Today, finance minister Fernando Medina is meeting with opposition parties, to lay out the government’s spending plan (see below).

According to Lusa, it has been calculated according to various assumptions: “a medium-term inflation rate of 2%, productivity growth of 1.5% until 2026, and the macroeconomic scenario set out in the draft state budget for 2023 – which is not yet publicly known – and in the Stability Programme for 2022-2026, assuming unchanged policies (for 2024, 2025 and 2026)”.

The prime minister said this week that he expects “a significant fall in the rate of inflation next year”, as well as “moderate growth adjusted to the realities of the time”.

Bloco de Esquerda fears “perfect storm of generalised impoverishment”

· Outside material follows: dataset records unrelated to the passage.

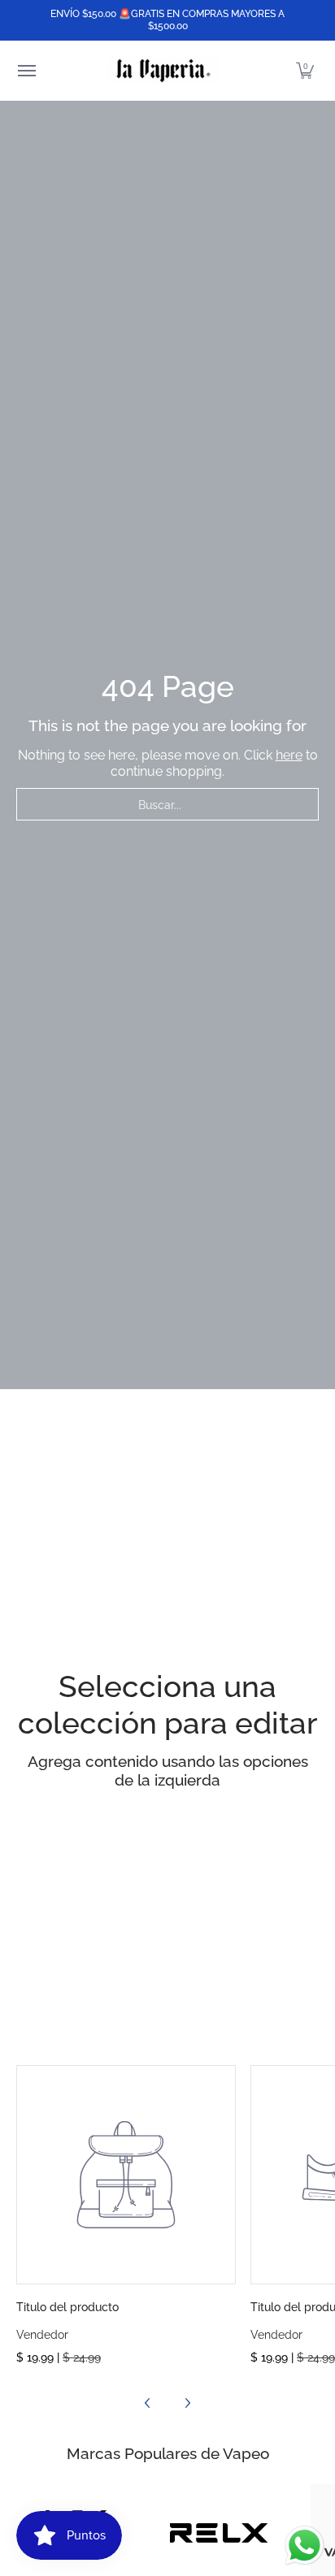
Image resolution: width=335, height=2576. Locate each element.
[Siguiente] (187, 2403)
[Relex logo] (219, 2533)
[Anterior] (148, 2403)
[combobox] (167, 804)
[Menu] (26, 71)
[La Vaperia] (163, 71)
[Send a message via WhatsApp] (304, 2545)
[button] (305, 71)
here (289, 755)
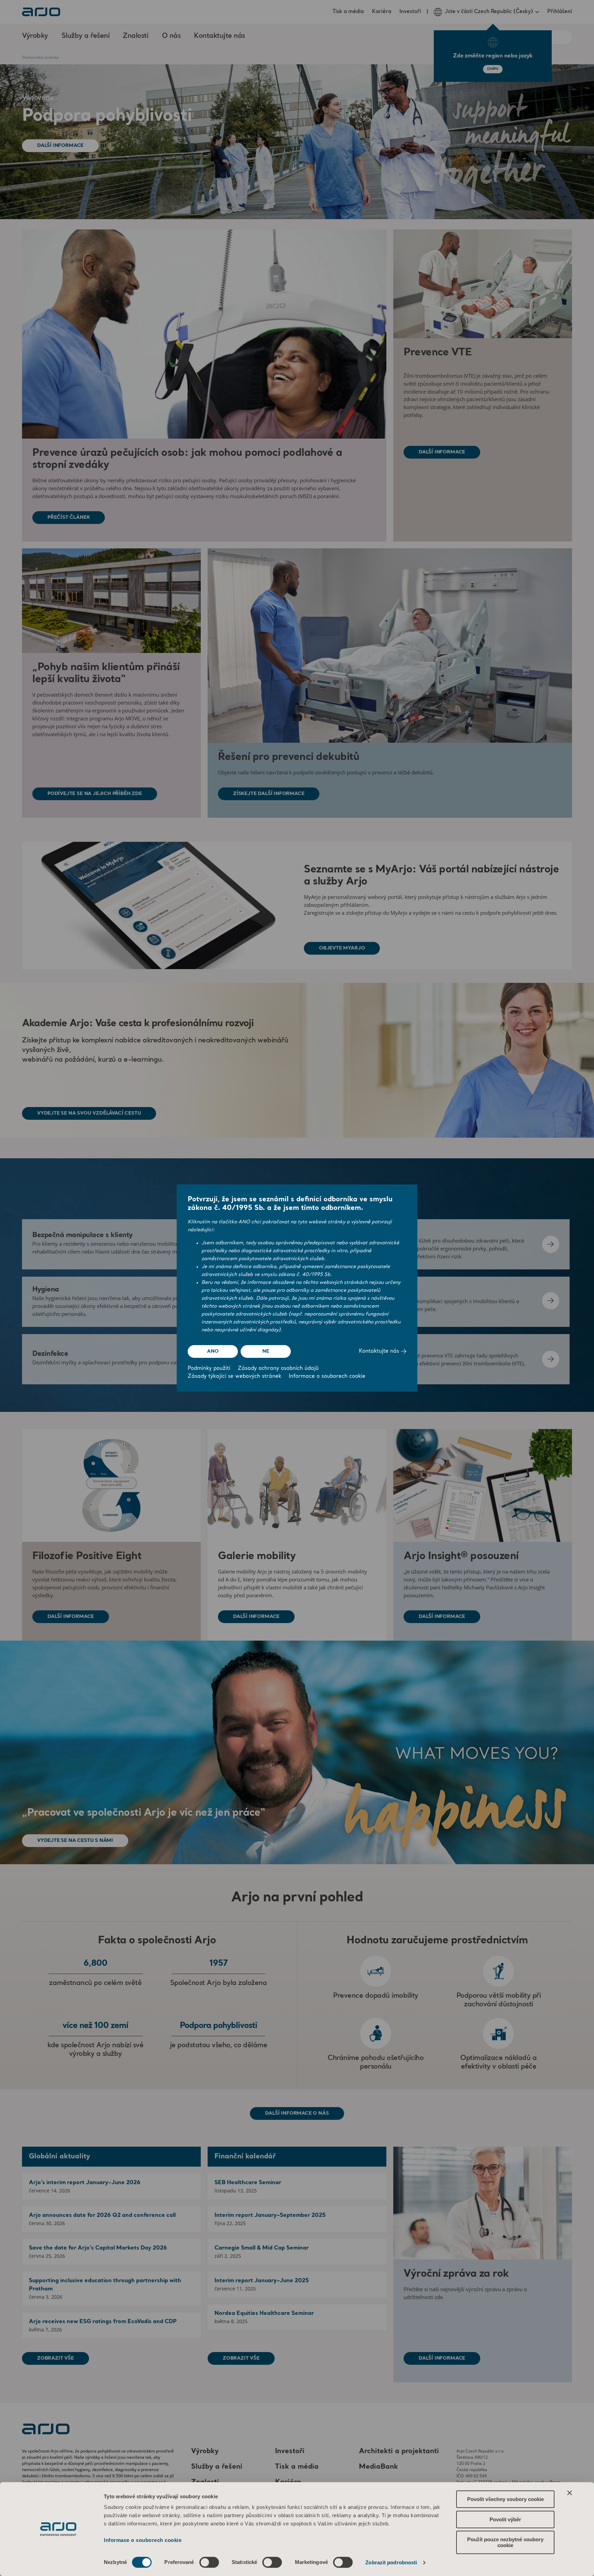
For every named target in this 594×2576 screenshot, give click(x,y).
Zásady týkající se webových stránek (234, 1376)
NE (265, 1351)
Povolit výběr (505, 2519)
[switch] (209, 2562)
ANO (212, 1351)
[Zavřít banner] (569, 2492)
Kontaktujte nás (380, 1351)
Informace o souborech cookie (143, 2540)
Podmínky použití (209, 1368)
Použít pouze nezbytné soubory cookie (505, 2542)
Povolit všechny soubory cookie (505, 2499)
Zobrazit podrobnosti (391, 2562)
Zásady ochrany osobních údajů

Coming out of its meeting with Fernando Medina today, Bloco de Esquerda’s spokesperson Pedro Filipe Soares, has described what his party fears will be “a perfect storm of generalised impoverishment”.

He clearly cannot see how the government’s plan adds up, certainly not in the terms of any kind of ‘moderate growth’. “When the economy is fragile – and the economy can become fragile because families do not have money – public debt increases, because public accounts depend on the dynamism of the economy”, he told waiting reporters.

“There are other countries that are being a great deal more courageous in safeguarding family incomes. This government, in not having this courage, is failing families, the country and the economy of this country. This is a mistake for which we will pay dearly…”

Other parties will be making their statements through the day as they emerge from audiences with the finance minister.

LIVRE for example (MP Rui Tavares in image above ) has already stressed that as far as it is concerned, the possibility of a recession in Portugal exists, in spite of the prime minister’s recent assertions.